**ENTRIES PROVIDED**

^^^^^^^^

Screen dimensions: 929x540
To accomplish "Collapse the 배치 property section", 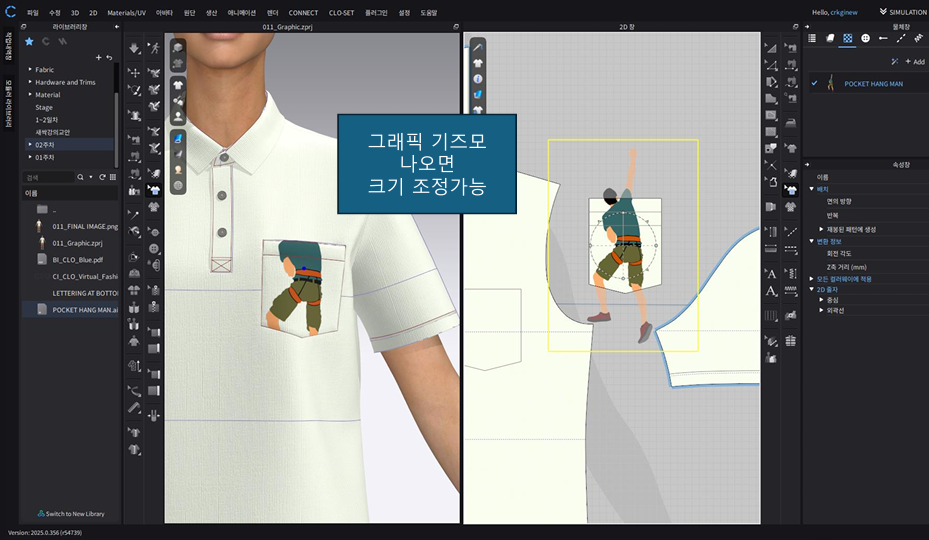I will click(x=812, y=188).
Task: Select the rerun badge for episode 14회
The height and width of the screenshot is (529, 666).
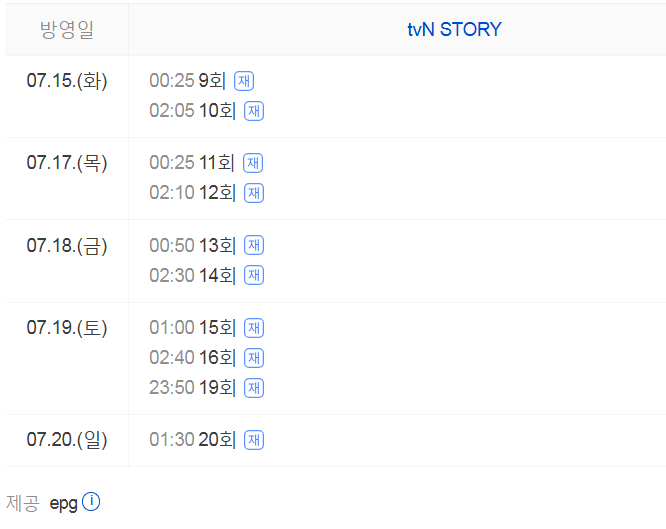Action: point(254,275)
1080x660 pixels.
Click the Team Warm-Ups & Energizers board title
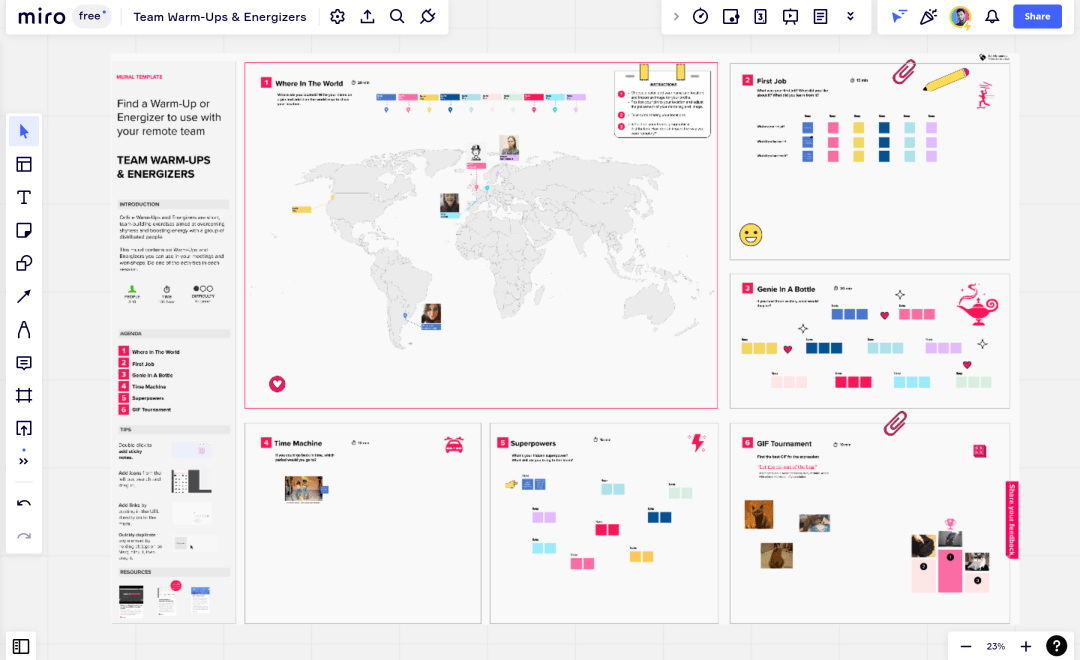click(220, 17)
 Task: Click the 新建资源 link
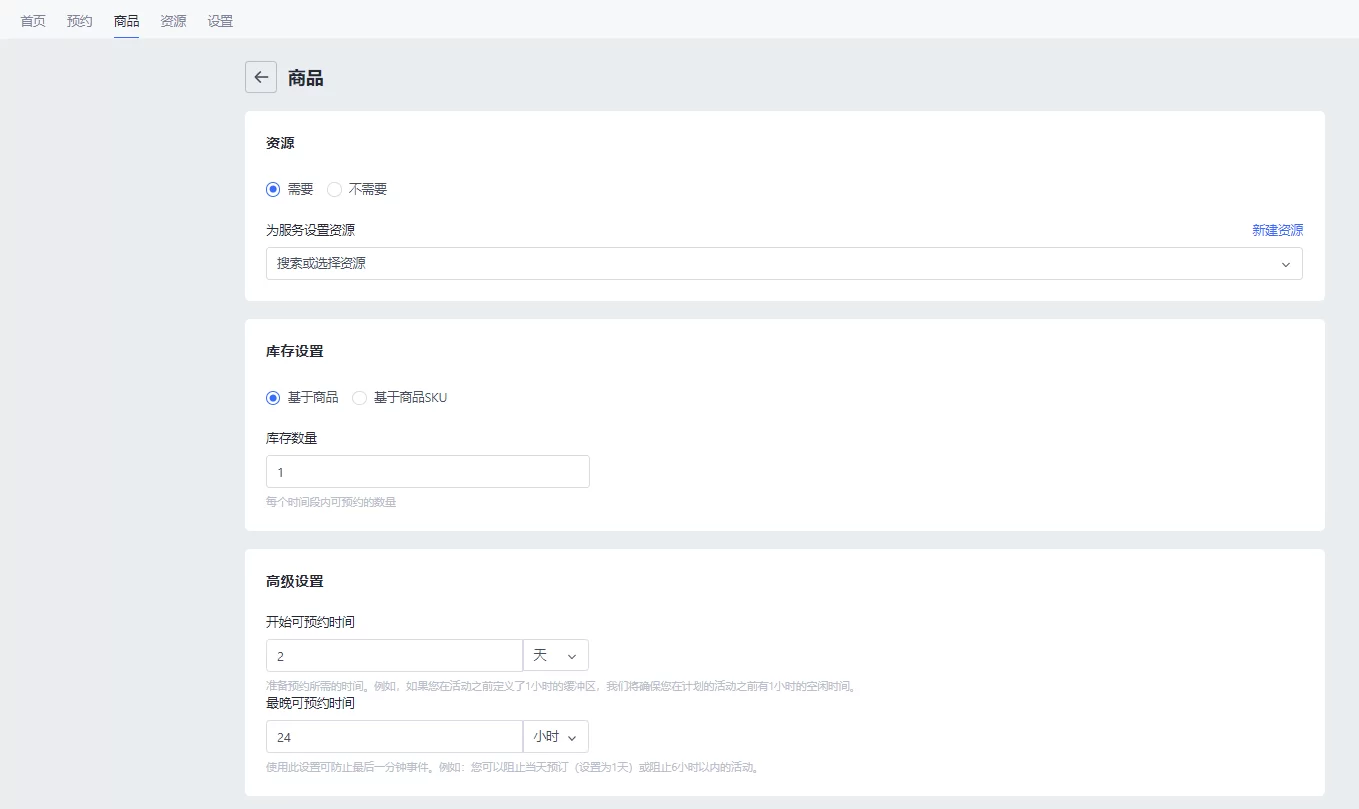point(1277,230)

^^^^^^^^

**WHAT THIS TASK INVOLVES**
I need the lines from the one holding "1080x660 pixels." through the last line of the entries set down exactly, with every picture left out.

**ANSWER TO THE EXERCISE**
1080x660 pixels.
Click the Team Warm-Ups & Energizers board title
click(220, 17)
 Task: Click the 新建资源 link
point(1277,230)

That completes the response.